>> start Text excerpt

This implementation treats Ctrl+C differently depending on the MPI context:

  • Single-rank mode: Ctrl+C triggers a graceful abort that still finalises, exports an “aborted” marker checkpoint, and attempts to plot/log safely.

  • Multi-rank mode: Ctrl+C triggers a hard MPI abort to avoid deadlocks from rank-skewed interrupts during collectives. A lightweight abort marker file is written by rank-0 when possible.

Serialisation

Export/import uses an MCState-level serialisation format and ensures that all MPI ranks synchronise around serialisation steps. This prevents situations where JAX device computations (including MPI-backed collectives) would otherwise block serialisation on some ranks.

reject_outliers(data, m=2.0)

Reject statistical outliers from a 1D data array using a robust median absolute deviation filter.

This helper is primarily used for plotting (e.g. determining inset y-limits) where a handful of extreme values can make the view uninformative. The method computes:

  • the median of the data,

  • the median absolute deviation (MAD),

  • a scaled deviation score for each entry,

and returns only those values whose scaled deviation is below a threshold m.

Notes

  • This filter is robust to heavy-tailed distributions and is less sensitive than mean/std-based rules.

>> end Text excerpt
>> start Extracted information

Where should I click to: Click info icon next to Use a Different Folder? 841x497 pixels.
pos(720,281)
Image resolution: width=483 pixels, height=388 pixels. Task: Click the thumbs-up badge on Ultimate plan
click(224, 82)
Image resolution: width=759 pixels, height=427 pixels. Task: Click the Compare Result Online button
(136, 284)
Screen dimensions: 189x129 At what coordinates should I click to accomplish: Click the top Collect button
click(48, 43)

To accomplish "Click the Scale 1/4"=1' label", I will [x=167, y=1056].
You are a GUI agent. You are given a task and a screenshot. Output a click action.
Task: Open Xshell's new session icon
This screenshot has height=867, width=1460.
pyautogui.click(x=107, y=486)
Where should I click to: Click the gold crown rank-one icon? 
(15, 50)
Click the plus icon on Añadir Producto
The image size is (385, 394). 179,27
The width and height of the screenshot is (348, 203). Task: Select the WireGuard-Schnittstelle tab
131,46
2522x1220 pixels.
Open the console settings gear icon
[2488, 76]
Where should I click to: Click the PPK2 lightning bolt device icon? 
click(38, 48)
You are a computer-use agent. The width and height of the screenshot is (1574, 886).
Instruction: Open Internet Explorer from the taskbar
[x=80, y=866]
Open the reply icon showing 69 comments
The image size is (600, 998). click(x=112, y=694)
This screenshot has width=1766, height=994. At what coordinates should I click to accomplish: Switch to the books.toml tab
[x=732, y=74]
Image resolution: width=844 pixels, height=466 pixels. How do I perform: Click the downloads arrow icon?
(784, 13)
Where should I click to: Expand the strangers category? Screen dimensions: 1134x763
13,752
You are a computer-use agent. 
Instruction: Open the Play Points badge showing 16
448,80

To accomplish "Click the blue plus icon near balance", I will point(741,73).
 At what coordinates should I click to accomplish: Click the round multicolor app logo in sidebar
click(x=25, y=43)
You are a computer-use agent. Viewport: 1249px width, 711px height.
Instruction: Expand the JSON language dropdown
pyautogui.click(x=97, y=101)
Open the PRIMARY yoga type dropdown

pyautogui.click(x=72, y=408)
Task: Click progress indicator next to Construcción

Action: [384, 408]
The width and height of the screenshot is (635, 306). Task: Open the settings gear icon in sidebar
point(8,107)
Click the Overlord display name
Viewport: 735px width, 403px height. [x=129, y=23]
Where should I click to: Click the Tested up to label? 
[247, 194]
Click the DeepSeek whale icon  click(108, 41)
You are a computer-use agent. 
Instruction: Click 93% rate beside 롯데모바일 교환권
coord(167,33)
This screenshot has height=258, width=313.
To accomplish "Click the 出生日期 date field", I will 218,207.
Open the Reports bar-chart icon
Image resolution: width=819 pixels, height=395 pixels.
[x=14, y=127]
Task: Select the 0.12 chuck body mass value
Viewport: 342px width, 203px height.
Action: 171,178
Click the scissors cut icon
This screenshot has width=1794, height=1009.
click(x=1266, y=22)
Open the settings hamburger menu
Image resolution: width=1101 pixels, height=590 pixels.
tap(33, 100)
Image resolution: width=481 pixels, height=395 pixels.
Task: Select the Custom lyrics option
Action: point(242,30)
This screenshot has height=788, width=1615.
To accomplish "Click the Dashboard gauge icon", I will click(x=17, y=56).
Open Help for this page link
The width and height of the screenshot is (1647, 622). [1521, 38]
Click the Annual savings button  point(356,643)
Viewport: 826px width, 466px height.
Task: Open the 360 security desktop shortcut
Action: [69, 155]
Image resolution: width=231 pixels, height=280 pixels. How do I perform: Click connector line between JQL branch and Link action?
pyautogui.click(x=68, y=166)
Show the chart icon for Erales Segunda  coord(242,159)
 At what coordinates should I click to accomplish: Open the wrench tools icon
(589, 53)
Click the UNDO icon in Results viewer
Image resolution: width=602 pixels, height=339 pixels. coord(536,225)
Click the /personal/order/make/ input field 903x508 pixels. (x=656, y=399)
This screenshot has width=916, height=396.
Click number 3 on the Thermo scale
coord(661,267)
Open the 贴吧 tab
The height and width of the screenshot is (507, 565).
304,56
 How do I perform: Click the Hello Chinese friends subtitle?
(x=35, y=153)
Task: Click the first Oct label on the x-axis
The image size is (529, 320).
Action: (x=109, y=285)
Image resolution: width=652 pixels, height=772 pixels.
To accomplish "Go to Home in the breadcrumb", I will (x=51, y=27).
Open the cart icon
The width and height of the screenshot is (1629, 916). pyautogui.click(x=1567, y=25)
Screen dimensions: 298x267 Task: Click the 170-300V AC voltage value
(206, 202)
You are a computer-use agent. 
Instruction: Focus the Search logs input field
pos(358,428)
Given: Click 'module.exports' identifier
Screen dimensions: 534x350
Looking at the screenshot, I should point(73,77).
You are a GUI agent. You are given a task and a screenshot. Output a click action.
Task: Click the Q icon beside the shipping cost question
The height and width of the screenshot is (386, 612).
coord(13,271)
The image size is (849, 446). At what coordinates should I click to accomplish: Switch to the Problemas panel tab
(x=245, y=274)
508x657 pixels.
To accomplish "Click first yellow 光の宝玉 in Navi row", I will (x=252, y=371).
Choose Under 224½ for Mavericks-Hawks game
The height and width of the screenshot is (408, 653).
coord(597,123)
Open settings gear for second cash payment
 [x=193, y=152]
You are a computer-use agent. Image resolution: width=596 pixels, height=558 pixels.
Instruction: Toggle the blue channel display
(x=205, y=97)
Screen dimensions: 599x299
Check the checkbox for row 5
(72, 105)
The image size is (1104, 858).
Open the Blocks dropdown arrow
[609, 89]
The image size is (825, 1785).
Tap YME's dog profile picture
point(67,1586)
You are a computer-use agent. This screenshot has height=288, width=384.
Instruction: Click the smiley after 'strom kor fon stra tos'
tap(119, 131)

>> end Extracted information

In the MPI documentation excerpt, why does Ctrl+C cause a hard MPI abort in multi-rank mode? Answer in one to three sentences.

A hard MPI abort prevents deadlocks. Those deadlocks could arise when the interrupt reaches the ranks unevenly ("rank-skewed interrupts") while they are in the middle of collective operations.